RECORDS ->

'''

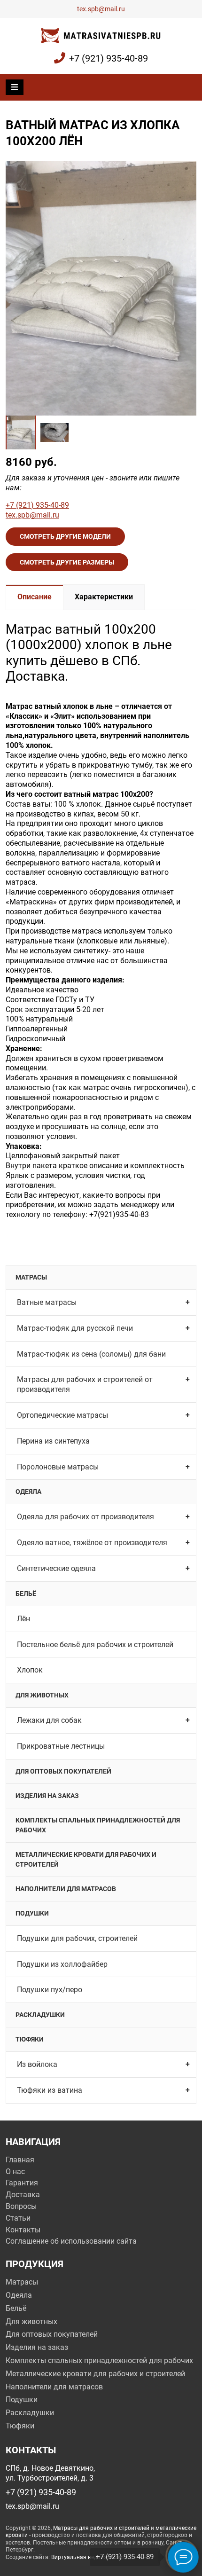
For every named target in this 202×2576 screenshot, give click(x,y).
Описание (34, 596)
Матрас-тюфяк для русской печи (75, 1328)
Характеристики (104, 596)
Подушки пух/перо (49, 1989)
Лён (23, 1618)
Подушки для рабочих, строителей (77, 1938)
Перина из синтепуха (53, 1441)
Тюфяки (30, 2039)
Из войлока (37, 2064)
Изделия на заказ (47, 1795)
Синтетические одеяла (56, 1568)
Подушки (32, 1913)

'''
'''

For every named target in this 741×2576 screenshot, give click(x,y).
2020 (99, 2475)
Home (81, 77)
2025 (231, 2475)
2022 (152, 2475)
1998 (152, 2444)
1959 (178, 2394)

'''
'''

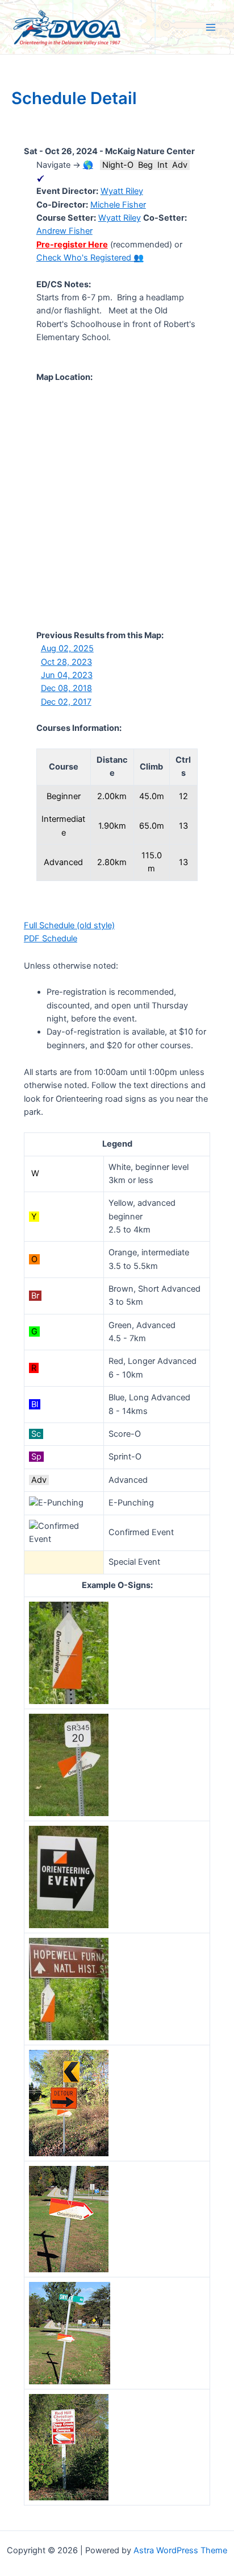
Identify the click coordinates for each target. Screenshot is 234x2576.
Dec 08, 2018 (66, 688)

'''

TASK ITEM ->
Across all of the material above, how many lines contain the word "click"? Only the number should be given.

SOLUTION FOR THIS EXERCISE ->
3